*Work to be completed:*
Pull every line holding the word "this" out of the data and copy it.

____

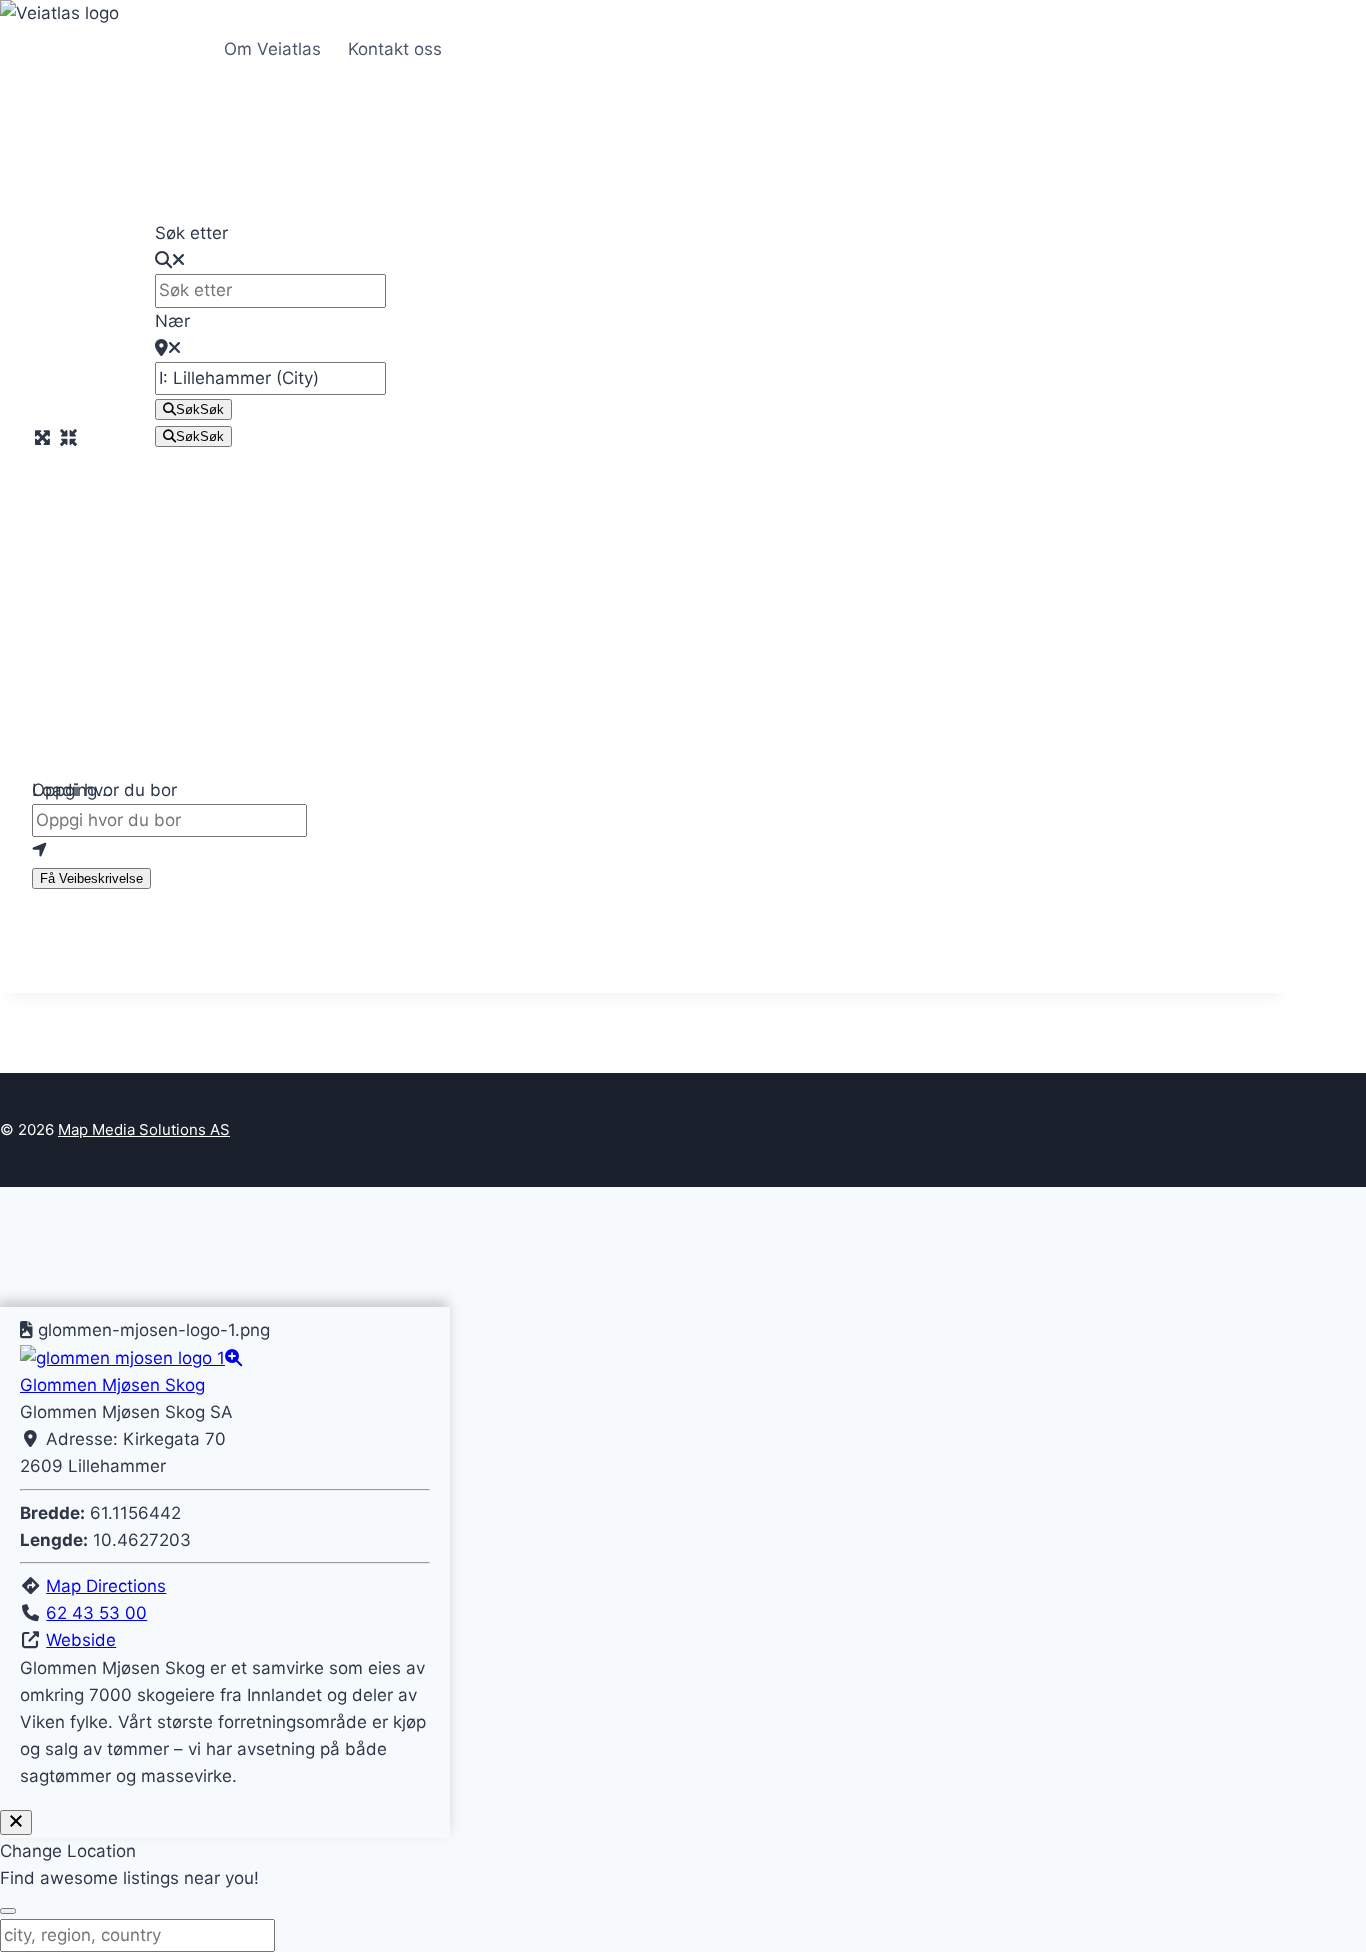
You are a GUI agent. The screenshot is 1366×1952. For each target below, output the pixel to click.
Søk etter (191, 233)
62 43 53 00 (96, 1613)
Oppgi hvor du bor (104, 790)
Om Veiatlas (272, 49)
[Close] (16, 1822)
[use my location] (645, 850)
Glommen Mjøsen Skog (112, 1385)
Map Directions (106, 1586)
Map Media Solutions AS (144, 1129)
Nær (172, 321)
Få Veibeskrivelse (91, 878)
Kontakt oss (395, 49)
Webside (81, 1640)
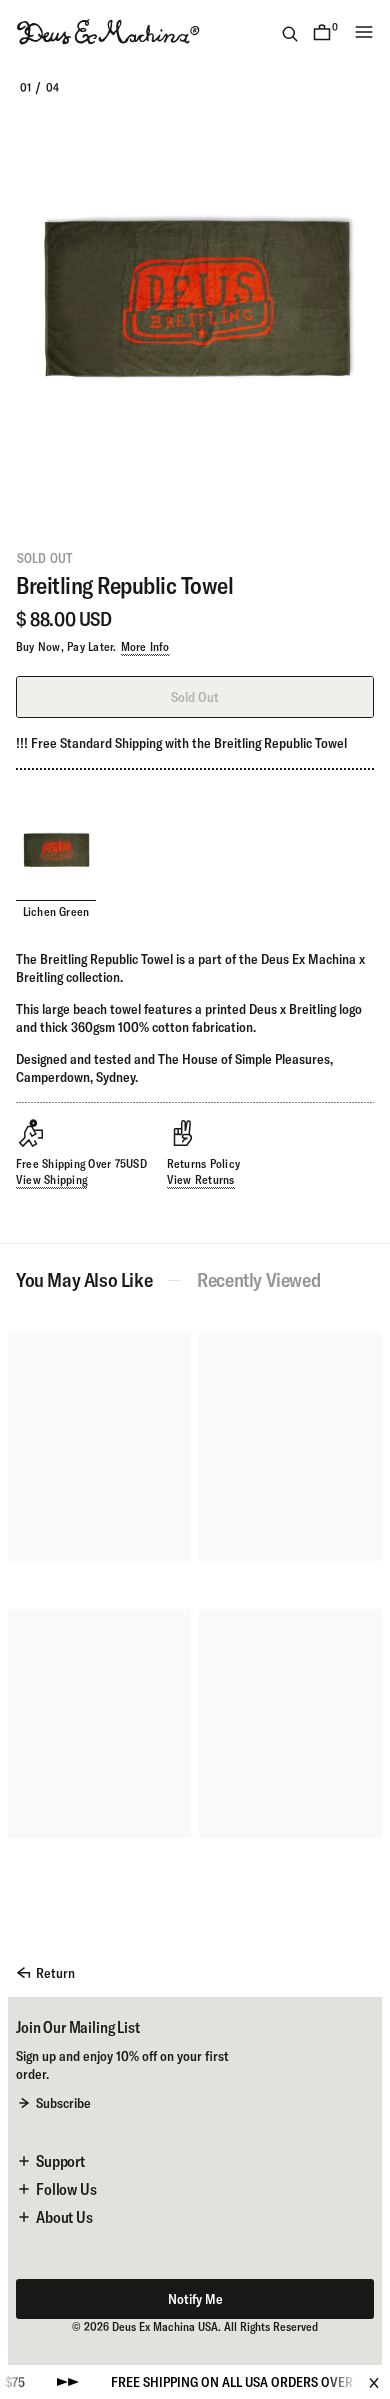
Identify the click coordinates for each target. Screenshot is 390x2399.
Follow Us (66, 2189)
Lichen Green (56, 911)
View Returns (201, 1179)
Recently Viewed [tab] (258, 1280)
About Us (64, 2217)
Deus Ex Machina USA (165, 2326)
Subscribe (63, 2103)
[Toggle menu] (364, 32)
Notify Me (195, 2299)
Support (60, 2161)
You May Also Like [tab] (84, 1280)
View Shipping (51, 1179)
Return (55, 1973)
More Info (145, 646)
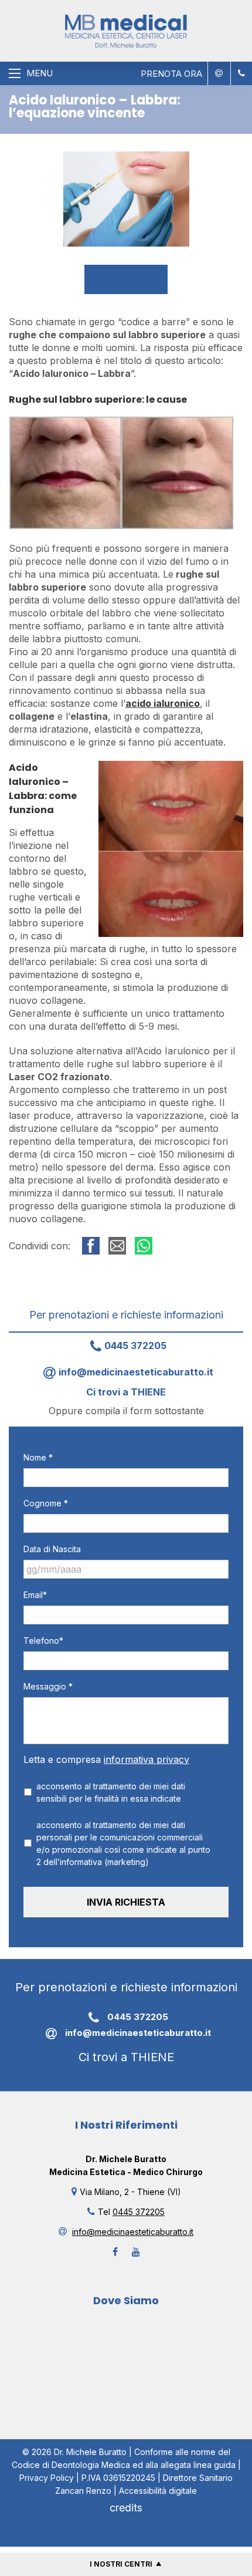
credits (126, 2507)
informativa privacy (146, 1759)
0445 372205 (135, 1345)
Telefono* (43, 1641)
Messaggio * (48, 1686)
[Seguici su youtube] (136, 2252)
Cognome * (45, 1503)
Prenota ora (126, 279)
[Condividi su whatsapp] (144, 1246)
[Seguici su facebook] (115, 2252)
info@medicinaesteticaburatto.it (136, 1372)
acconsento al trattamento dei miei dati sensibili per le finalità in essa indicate (110, 1792)
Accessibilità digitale (158, 2491)
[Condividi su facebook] (91, 1246)
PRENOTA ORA (171, 73)
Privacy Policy (46, 2478)
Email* (35, 1595)
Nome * (38, 1457)
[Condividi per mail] (117, 1246)
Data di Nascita (52, 1549)
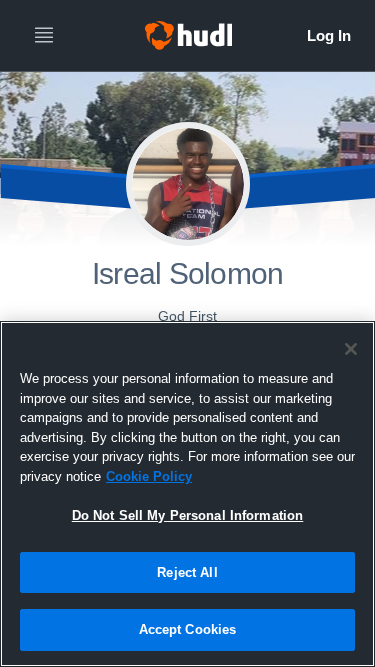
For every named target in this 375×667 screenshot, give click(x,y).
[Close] (351, 349)
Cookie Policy (149, 476)
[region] (187, 494)
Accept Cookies (188, 629)
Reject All (187, 572)
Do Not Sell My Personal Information (188, 515)
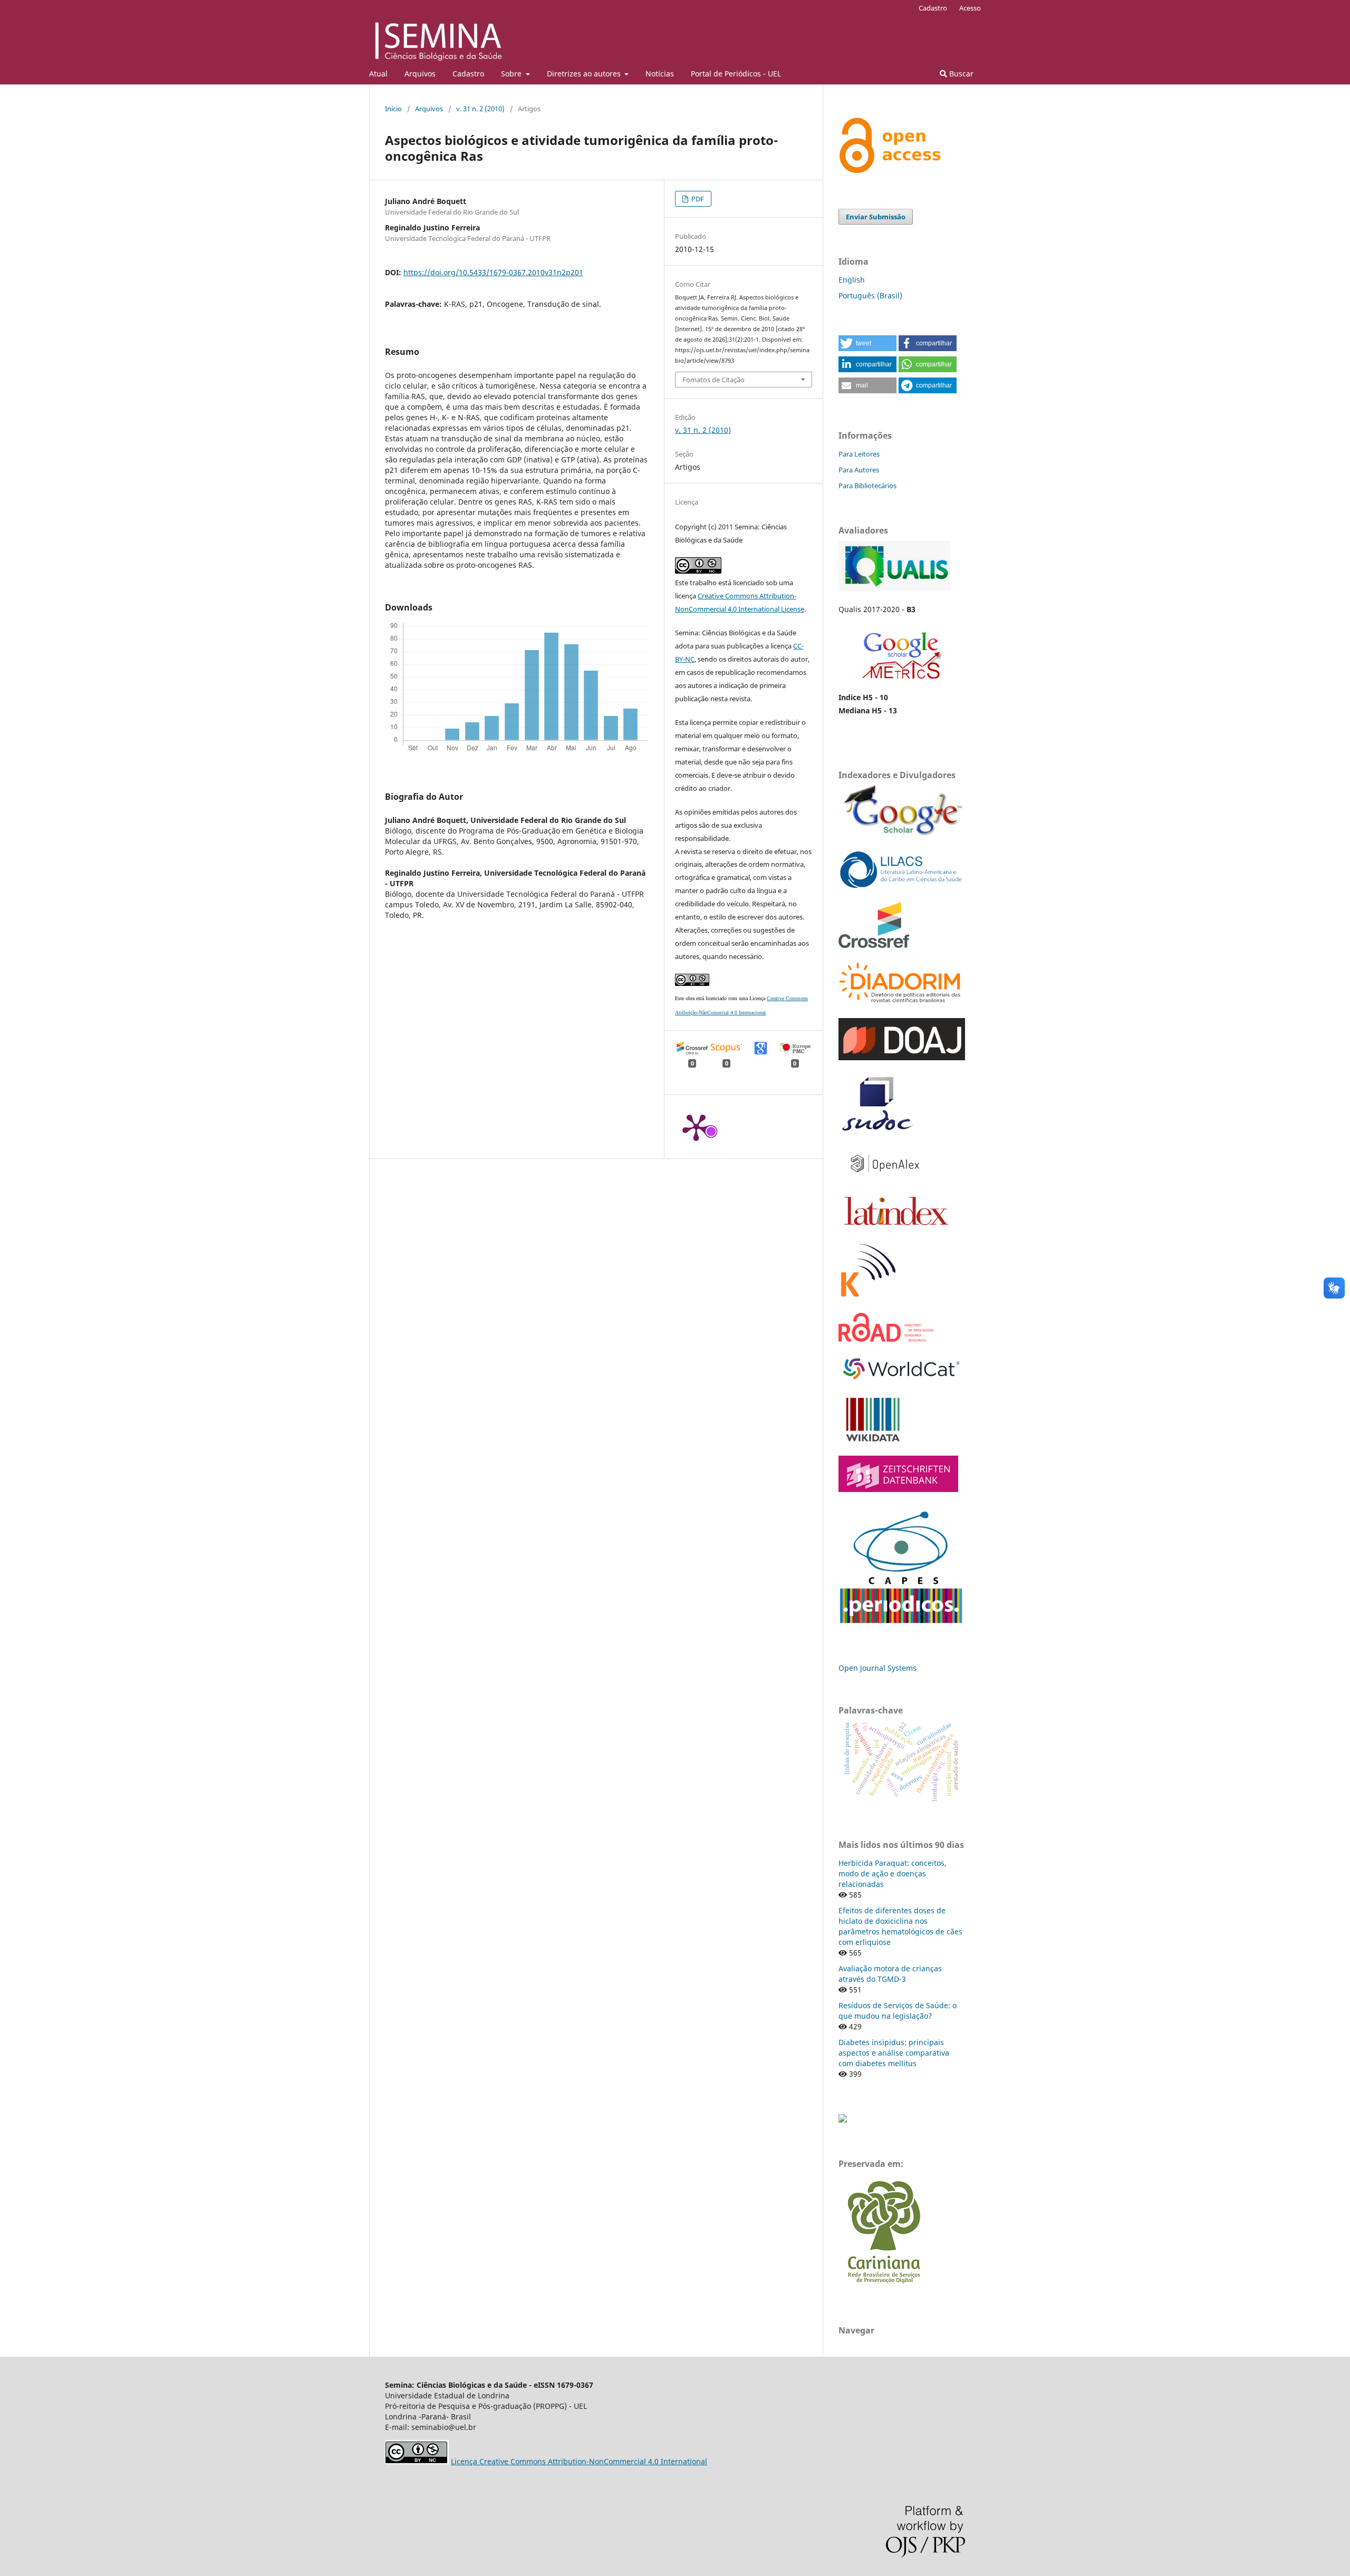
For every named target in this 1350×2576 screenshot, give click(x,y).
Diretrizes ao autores (585, 74)
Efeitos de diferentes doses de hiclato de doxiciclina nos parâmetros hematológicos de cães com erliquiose (900, 1926)
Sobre (512, 74)
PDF (697, 199)
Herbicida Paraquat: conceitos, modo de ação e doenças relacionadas (892, 1873)
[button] (867, 343)
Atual (378, 74)
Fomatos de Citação (713, 379)
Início (393, 108)
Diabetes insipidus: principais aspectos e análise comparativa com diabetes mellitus (893, 2052)
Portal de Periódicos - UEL (736, 74)
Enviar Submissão (875, 216)
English (851, 280)
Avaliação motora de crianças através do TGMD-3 (890, 1973)
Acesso (970, 8)
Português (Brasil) (870, 295)
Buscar (960, 74)
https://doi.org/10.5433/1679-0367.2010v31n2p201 (493, 272)
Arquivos (420, 74)
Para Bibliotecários (867, 485)
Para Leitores (859, 454)
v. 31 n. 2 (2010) (480, 108)
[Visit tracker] (842, 2120)
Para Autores (858, 469)
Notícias (659, 74)
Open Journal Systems (877, 1668)
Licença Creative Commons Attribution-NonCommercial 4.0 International (579, 2461)
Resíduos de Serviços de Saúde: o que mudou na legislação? (897, 2010)
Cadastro (468, 74)
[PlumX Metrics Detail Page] (696, 1126)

____

*Expected output:*
For every named target in this 375×667 screenshot, give click(x,y).
For every named target in this 1350×2576 screenshot, give click(x,y).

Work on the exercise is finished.